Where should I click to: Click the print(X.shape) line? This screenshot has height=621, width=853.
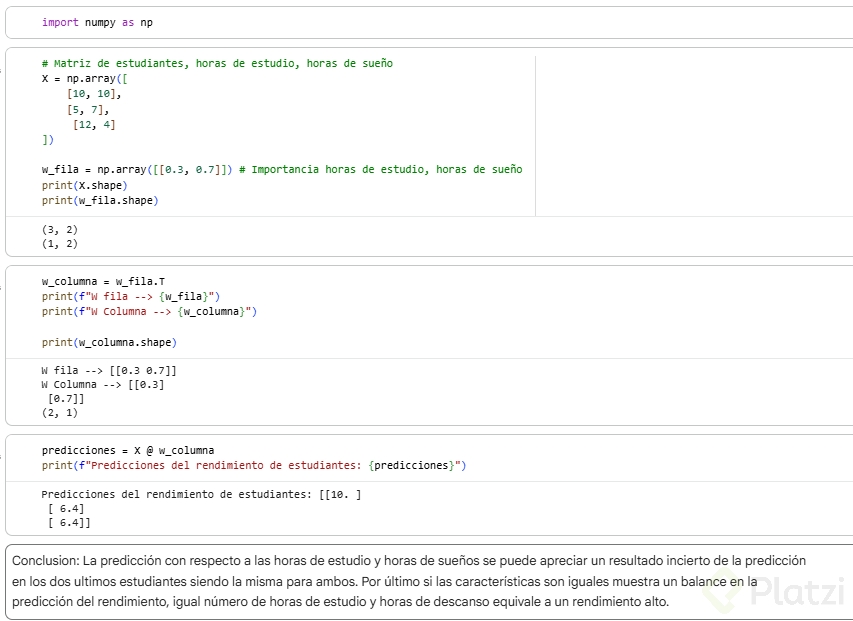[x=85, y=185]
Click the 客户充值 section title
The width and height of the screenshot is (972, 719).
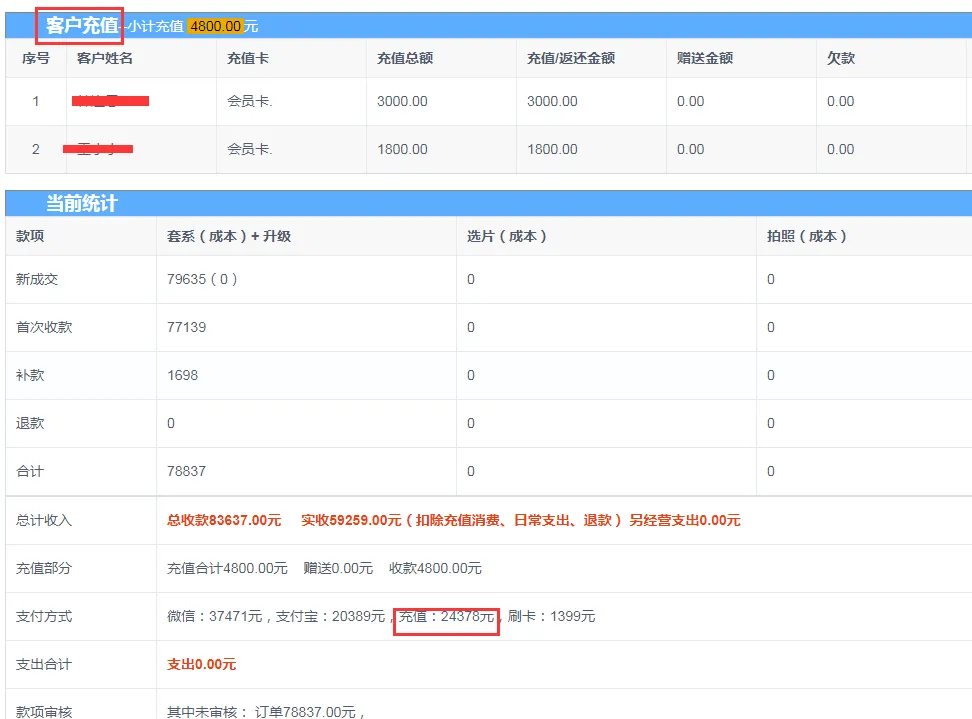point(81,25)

☆ ☆ ☆ ☆ ☆ ☆ ☆

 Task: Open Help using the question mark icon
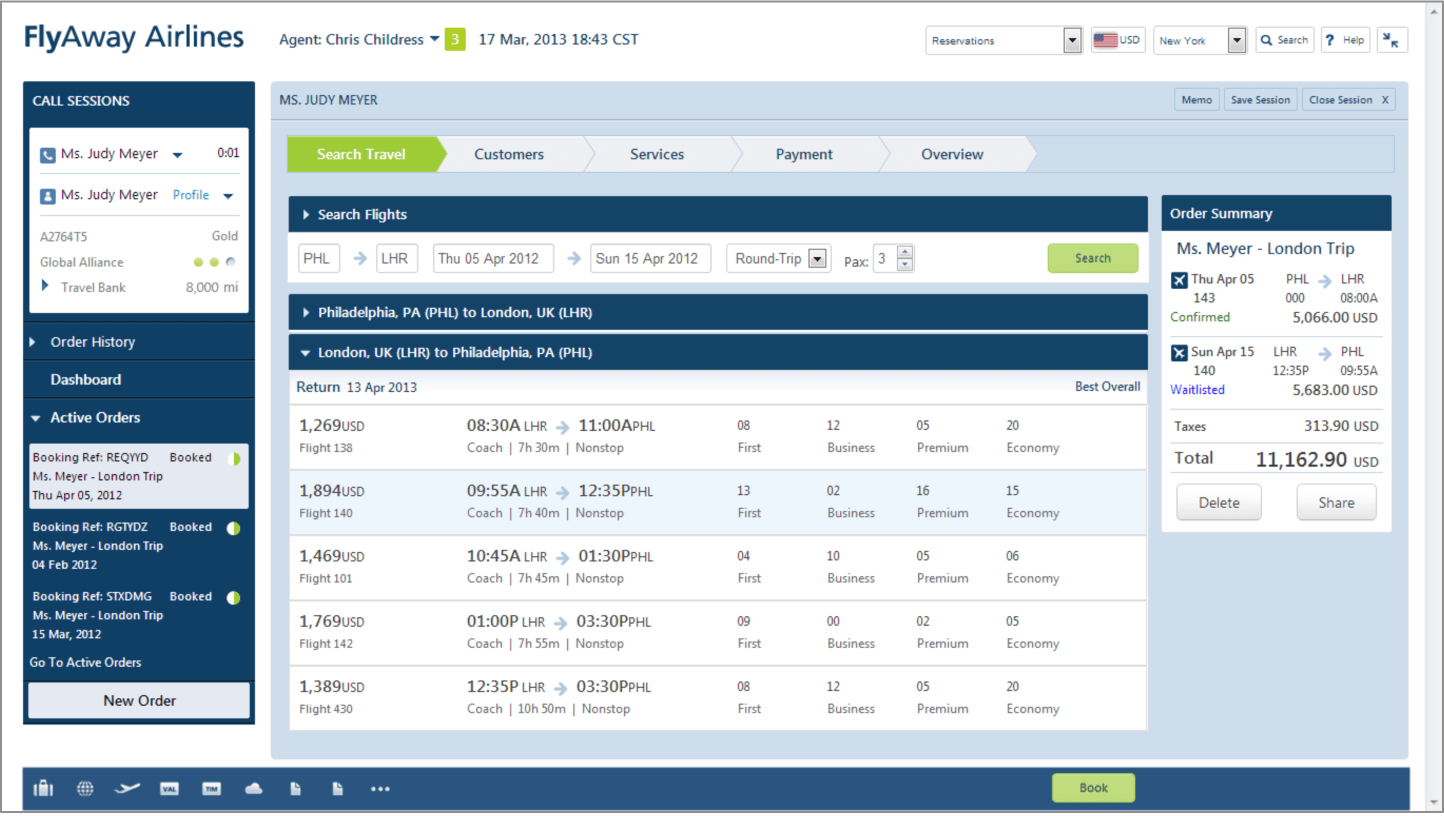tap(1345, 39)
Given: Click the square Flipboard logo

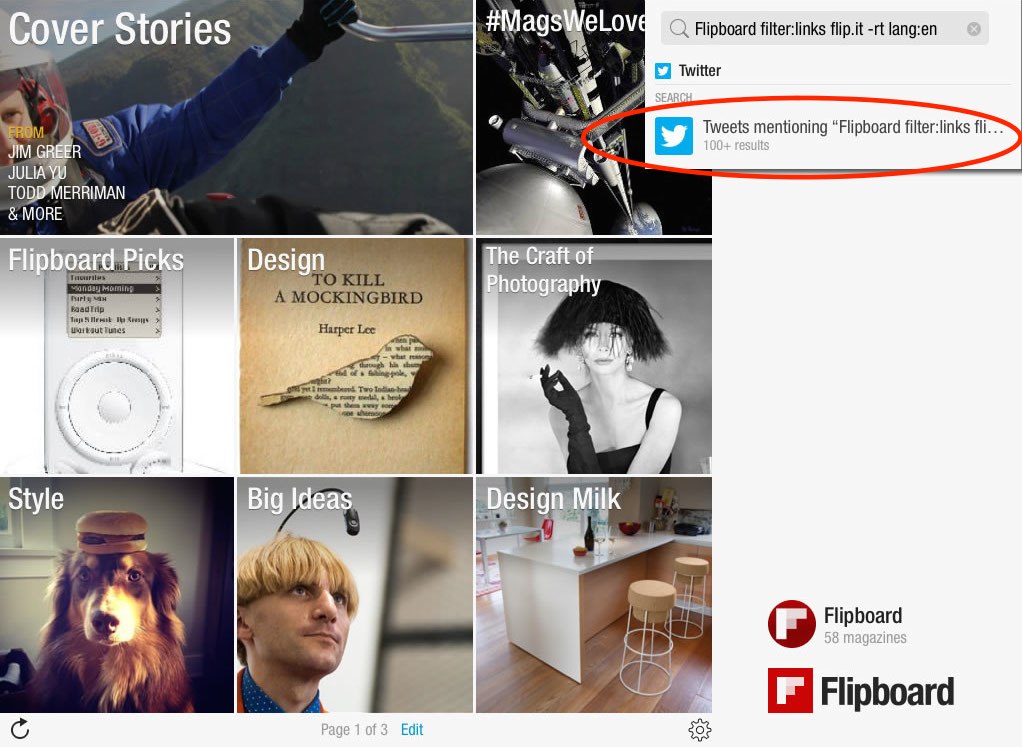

☆ ☆ ☆ ☆ ☆ ☆ ☆

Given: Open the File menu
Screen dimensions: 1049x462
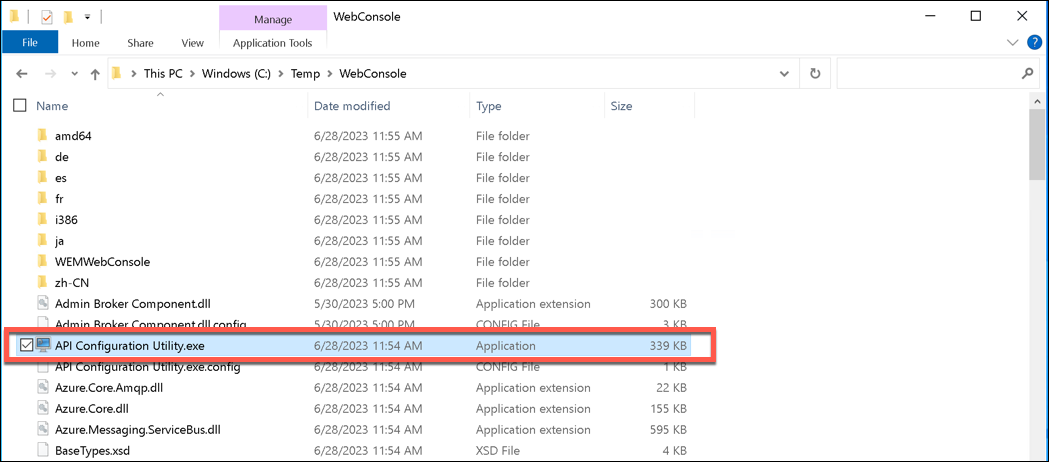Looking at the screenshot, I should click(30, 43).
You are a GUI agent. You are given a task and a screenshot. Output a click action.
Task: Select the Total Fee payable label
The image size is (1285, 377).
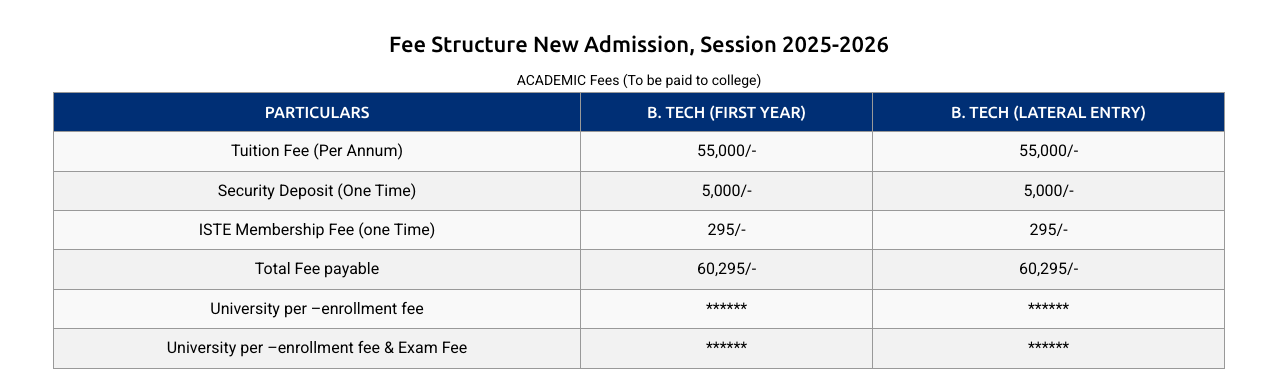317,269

☆ ☆ ☆ ☆ ☆ ☆ ☆

**WHAT YOU SHOULD DO:**
Pictures in the material above should be skipped; print exactly the lines from the one with "Task: Open Help using the question mark icon" through the one with "Given: Click the square Flipboard logo".

**YOUR SOLUTION:**
 Task: Open Help using the question mark icon
tap(1345, 39)
Given: Click the square Flipboard logo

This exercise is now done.